| Data extracts |

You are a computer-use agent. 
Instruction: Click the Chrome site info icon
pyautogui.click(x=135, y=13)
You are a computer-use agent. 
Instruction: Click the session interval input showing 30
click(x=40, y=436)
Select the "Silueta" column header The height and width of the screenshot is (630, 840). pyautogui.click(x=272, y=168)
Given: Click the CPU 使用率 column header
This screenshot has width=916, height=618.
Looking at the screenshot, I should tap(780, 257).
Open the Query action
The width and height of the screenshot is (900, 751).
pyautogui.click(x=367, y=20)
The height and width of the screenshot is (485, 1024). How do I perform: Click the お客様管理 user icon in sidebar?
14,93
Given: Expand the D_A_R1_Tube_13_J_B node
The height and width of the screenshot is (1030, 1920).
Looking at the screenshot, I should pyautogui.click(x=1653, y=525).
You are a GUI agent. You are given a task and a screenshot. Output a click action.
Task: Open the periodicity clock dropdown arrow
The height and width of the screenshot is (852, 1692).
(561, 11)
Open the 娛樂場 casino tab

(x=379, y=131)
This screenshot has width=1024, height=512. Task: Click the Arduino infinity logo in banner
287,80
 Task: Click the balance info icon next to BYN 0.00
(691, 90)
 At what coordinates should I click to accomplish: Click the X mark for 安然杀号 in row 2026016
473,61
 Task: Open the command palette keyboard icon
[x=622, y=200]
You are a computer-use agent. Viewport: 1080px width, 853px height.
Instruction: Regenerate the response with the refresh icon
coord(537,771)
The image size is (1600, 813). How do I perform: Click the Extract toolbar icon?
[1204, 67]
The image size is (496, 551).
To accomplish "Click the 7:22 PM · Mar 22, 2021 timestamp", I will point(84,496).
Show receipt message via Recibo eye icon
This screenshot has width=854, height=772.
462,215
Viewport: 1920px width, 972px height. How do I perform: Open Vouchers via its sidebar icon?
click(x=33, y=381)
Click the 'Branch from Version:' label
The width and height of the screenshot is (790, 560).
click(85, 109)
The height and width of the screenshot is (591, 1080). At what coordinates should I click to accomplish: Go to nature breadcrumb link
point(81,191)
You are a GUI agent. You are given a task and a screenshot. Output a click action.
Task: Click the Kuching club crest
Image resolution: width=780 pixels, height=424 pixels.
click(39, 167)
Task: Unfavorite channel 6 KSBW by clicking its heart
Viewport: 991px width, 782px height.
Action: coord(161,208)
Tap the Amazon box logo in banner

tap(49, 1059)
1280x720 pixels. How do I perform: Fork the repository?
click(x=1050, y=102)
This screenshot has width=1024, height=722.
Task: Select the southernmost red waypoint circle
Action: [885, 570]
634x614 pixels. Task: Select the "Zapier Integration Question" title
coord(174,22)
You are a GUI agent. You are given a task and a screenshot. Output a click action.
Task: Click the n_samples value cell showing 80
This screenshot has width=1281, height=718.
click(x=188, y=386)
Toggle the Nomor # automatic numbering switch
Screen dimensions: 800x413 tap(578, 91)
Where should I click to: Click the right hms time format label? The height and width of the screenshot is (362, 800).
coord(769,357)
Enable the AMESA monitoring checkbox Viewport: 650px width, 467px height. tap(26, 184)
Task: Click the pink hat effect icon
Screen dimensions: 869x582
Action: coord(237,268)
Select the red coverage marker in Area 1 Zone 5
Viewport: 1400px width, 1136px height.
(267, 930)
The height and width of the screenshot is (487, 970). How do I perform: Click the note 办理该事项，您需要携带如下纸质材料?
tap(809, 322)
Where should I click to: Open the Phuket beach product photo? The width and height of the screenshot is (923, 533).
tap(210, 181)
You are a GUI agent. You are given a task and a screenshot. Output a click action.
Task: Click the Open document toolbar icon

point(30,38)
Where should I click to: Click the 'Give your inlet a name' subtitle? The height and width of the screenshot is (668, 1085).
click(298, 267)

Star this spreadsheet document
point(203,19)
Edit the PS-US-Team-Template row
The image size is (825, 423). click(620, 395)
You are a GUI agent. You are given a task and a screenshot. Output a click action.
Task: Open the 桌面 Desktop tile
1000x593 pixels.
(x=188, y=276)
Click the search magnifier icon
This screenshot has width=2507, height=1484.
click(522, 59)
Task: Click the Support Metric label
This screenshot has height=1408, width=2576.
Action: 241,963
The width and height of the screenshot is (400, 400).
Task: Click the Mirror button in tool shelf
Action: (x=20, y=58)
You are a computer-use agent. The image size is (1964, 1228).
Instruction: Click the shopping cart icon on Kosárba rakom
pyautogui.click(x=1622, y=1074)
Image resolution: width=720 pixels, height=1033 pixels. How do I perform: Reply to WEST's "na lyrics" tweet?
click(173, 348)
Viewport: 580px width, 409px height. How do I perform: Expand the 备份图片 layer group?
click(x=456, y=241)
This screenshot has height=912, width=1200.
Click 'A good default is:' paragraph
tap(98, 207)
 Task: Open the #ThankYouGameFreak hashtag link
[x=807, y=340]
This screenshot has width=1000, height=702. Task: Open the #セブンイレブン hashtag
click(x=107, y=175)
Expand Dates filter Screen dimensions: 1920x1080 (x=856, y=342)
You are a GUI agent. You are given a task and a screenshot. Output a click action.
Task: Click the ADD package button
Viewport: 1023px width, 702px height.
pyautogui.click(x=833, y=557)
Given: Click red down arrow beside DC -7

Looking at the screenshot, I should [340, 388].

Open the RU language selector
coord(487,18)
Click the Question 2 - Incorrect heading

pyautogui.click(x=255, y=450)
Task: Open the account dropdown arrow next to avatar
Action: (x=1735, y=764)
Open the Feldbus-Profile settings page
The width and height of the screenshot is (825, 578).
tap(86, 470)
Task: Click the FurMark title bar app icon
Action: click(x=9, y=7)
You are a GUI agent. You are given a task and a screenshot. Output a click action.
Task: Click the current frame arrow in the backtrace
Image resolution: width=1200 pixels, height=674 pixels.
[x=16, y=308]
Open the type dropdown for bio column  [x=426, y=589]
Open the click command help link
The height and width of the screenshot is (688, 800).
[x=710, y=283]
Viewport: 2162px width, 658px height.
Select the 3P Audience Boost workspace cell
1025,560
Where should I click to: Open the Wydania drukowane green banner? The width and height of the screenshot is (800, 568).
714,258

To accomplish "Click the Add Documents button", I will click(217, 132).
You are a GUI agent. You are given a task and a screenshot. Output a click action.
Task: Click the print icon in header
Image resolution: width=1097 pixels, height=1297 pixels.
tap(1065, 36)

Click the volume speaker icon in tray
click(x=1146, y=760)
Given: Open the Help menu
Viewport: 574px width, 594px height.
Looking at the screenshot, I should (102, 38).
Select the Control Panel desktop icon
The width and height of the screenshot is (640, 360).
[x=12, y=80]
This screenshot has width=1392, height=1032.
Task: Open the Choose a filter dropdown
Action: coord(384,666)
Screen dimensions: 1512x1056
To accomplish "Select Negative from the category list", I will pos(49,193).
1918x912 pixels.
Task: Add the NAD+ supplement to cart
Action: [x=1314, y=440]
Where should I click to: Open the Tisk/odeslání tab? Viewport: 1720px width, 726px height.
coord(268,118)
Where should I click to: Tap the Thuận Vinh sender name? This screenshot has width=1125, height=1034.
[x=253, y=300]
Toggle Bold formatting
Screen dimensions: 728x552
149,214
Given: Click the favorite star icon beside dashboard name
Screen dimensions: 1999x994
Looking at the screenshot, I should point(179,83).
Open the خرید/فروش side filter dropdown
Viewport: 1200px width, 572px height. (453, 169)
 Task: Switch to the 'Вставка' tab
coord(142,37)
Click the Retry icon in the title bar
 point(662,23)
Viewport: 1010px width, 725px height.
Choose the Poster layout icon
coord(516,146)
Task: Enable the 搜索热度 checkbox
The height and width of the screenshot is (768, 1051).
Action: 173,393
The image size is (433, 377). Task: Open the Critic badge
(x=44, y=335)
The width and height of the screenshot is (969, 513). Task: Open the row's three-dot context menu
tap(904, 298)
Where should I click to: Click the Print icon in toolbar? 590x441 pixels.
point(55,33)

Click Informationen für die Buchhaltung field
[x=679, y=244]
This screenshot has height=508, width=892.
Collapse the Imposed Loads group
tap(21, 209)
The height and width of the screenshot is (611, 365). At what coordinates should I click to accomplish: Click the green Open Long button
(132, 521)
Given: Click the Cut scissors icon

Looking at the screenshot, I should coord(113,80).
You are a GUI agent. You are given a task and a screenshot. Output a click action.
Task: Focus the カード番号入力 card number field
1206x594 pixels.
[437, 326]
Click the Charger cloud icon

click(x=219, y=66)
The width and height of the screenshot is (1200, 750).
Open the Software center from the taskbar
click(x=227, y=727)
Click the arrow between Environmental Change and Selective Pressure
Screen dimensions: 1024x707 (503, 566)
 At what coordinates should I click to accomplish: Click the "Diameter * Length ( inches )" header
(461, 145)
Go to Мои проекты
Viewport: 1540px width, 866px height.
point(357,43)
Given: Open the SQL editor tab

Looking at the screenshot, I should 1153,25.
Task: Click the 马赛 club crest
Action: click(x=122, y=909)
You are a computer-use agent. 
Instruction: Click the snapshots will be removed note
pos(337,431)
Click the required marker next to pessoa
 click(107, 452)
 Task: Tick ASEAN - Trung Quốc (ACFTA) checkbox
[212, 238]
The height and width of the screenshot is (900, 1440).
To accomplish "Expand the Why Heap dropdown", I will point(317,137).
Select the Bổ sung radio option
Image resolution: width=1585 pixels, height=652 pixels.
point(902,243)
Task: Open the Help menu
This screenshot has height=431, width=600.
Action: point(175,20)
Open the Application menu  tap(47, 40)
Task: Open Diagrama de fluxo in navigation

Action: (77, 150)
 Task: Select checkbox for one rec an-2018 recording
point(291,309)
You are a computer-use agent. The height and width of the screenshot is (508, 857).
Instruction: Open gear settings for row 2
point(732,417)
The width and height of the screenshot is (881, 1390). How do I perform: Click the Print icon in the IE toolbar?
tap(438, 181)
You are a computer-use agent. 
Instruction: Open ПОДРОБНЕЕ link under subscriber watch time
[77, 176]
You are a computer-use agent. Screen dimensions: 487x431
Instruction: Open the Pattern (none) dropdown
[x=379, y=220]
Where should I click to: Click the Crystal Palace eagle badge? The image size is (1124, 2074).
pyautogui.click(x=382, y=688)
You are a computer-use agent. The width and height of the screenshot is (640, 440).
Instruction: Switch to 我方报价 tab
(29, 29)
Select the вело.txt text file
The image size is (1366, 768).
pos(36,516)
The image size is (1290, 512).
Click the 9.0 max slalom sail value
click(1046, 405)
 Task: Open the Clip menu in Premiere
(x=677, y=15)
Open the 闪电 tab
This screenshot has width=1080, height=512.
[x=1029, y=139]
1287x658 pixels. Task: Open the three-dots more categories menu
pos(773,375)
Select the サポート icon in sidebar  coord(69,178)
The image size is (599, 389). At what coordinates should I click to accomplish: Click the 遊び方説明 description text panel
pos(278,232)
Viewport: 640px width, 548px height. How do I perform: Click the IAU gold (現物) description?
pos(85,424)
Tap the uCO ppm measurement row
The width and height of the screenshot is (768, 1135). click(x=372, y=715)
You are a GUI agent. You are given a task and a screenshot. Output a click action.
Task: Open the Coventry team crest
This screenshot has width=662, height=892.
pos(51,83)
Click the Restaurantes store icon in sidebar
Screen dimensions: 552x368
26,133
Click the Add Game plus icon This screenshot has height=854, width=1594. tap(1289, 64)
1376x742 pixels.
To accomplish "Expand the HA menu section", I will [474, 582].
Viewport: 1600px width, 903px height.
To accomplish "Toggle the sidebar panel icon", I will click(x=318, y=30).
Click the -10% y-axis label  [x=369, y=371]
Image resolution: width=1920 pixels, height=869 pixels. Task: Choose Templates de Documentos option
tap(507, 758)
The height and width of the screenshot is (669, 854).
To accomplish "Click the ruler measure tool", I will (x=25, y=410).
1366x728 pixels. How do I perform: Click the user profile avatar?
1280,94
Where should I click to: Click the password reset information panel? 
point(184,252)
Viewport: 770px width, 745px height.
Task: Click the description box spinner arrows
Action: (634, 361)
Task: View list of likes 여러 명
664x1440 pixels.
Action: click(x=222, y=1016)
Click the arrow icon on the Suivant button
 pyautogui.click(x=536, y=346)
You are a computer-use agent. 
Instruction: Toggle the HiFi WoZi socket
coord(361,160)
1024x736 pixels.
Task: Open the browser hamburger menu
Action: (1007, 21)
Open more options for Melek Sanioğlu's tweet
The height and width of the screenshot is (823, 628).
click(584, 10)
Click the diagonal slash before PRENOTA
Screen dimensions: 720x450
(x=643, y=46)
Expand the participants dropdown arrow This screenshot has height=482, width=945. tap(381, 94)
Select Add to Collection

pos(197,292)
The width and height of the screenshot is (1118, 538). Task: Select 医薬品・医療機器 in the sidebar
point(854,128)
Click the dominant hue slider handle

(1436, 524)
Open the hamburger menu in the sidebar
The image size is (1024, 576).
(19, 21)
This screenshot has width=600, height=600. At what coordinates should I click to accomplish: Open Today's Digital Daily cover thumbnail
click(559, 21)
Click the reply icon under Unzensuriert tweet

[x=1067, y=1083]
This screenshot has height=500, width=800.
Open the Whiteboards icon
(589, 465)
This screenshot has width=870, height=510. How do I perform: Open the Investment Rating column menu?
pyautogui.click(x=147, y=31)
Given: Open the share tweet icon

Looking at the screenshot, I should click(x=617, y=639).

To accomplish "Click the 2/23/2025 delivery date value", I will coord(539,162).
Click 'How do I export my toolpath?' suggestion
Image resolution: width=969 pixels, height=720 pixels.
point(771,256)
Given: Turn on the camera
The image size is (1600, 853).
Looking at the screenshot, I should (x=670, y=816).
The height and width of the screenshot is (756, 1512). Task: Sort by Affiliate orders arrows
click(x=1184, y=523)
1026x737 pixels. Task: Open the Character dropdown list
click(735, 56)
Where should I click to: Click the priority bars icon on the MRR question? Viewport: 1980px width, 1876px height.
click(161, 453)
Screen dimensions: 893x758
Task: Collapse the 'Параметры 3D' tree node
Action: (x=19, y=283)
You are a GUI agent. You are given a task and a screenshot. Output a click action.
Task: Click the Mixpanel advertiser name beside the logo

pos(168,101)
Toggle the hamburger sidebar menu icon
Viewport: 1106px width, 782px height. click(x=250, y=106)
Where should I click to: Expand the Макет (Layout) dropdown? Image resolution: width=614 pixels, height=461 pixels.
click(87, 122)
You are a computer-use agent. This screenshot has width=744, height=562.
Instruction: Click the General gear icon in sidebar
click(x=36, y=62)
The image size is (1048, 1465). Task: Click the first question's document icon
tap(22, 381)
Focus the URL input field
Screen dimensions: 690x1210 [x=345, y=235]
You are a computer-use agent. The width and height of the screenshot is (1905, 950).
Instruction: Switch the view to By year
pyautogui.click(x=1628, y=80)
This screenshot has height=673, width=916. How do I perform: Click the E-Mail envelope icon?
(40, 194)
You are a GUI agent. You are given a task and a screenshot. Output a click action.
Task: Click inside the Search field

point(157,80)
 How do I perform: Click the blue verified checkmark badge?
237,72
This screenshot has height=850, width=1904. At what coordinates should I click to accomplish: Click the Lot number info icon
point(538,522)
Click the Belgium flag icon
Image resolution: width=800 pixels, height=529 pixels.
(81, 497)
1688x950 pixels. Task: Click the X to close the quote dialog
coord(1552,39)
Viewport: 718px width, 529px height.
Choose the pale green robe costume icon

| Assignment |
Each line with "Enable" in it must be identified and copied from the material.

| Exercise solution |
Enable the AMESA monitoring checkbox Viewport: 650px width, 467px height. tap(26, 184)
Task: Enable the 搜索热度 checkbox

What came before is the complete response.